En lo que se refiere al kisoco y al faro, estos lucen en el más completo abandono, el primero con los barandales de hierro destrozados, vandalizado, mientras que el segundo aún muestra signos de su grandeza, más sin los vitrales que lo caracterizaron. Quienes han corrido con mejor suerte en el monumento a Miguel Hidalgo, obra del Ingeniero Pedro Patiño Ixtolinque, el cual al menos una vez al año recibe manteamiento, para que luzca “presentable” en la ceremonia que se realiza el 16 de septiembre, con motivo de la Independencia de México; no ocurre lo mismo con los de Manuel José Othón y Juan Sarabia.

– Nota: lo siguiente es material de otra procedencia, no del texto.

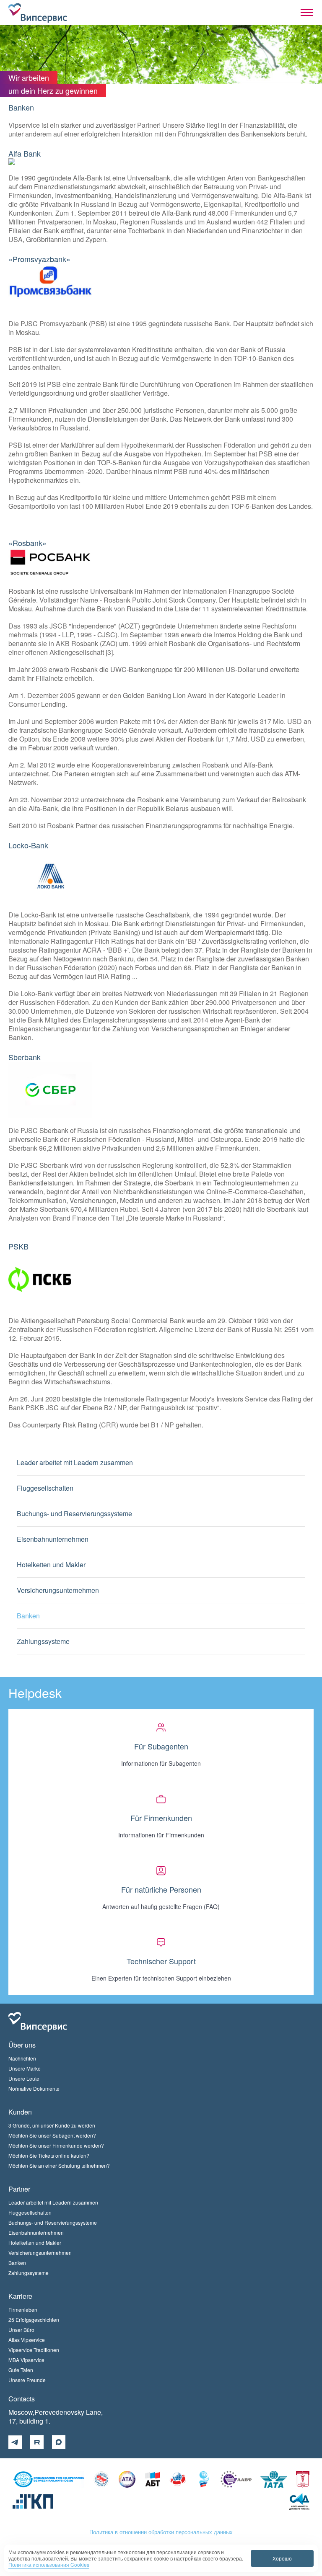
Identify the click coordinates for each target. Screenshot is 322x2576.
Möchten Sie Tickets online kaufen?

El abandono de la Alameda por parte de los pasados Gobiernos ha hecho que el parque haya dejado de ser un punto de reunión familiar, fines de semana y días festivos luce sin afluencia de personas, pues las familias saben que por la falta de vigilancia es un sitio que se presta para los asaltos, incluso a plena luz del día.
La Alameda Juan Sarabia, uno de los sitios más emblemáticos de San Luis Potosí, merece y debe ser rescatada, para que retorne al esplendor que en antaño la caracterizó y vuelva a convertirse en un sitio de sano esparcimiento y lugar de reunión familiar.